Lord Deas—I am entirely of the same opinion. The doors of the bank were shut on the 2d October, and on 5th October there was a declaration by the dirctors to which allusion has been made, and which, as we have already held in Nelson Mitchell's case, prevented anything being done after that. The principle upon which we proceeded in that case applies to the case of resignation. Not only was the register allowed to stand as it was down to 17th October, but until 17th October there was no resignation. I cannot see how it is possible, consistent with the judgment we have pronounced in the other case, to say that resignation is to take effect, and that the petitioner's name can be removed from the register.

Lord Mure—I think this case is substantially ruled by the decision in Nelson Mitchell's case. We have held in that case that, at all events after the 5th of October, when intimation was made that the company of which this gentleman is a shareholder was utterly insolvent, the register of shareholders could not be altered by the directors, and it was impossible for the petitioner here by executing a resignation to have himself put in a better position than he stood in at that date.
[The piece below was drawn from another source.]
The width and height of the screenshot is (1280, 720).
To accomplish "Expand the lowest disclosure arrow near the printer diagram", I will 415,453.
When the circular was issued he stood registered and liable as a trustee.

It is admitted that his resignation was accepted by his co-trustees, and is a good one; but then his resignation was effected at a time when no act of his could take him out of the position he then stood in, and he, having been a shareholder of the company, was bound to have known that on the 5th of October the company was insolvent, and unable to carry on its business any longer.

I think it right to say that I desire to reserve my opinion as to what may be the decision in any case that may come before the Court wherein a trustee has resigned and his resignation has been accepted by his co-trustees at an earlier date in October than that at which the bank was known to be insolvent. It is said by the parties that no note of the managers of the bank is necessary if the resignation of a trustee is a good one and other parties are left to represent the trust-estate. I give no opinion on that point either.
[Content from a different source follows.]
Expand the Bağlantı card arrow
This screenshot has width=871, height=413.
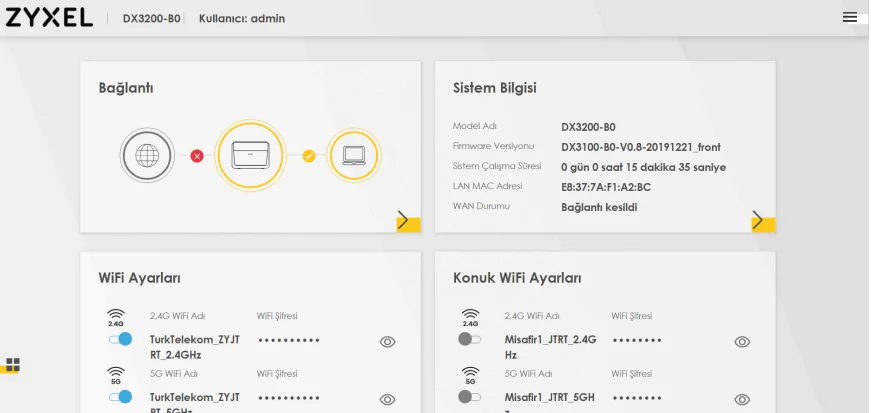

Lord Shand—In the case of Nelson Mitchell I

Page: 167

have already had occasion to explain the grounds on which it appears to me that the directors of the bank were entitled and indeed bound to decline to register transfers after the 2d October, and at all events after the 5th October. I think they were bound to hold the register closed so far as they were concerned at least by the 5th October, and that in any application to rectify the register now under the 35th clause of the Act of 1862 the question must be determined on the footing that the register was closed by that date, and that the rights of all parties depend on what had occurred prior to that date. The proposal of the petitioner to give effect to a resignation which occurred about a fortnight afterwards, and in respect of that resignation to have the register opened for the purpose of enabling him to be relieved of all liability to creditors of the bank, is clearly inadmissible, and must be rejected.

The Court therefore refused the petition, with expenses.

Counsel:

Counsel for Petitioner— M'Laren— Balfour— Pearson. Agents— Campbell & Smith, S.S.C.

Counsel for Liquidators— Kinnear — Asher— Lorimer. Agents— Davidson & Syme, W.S.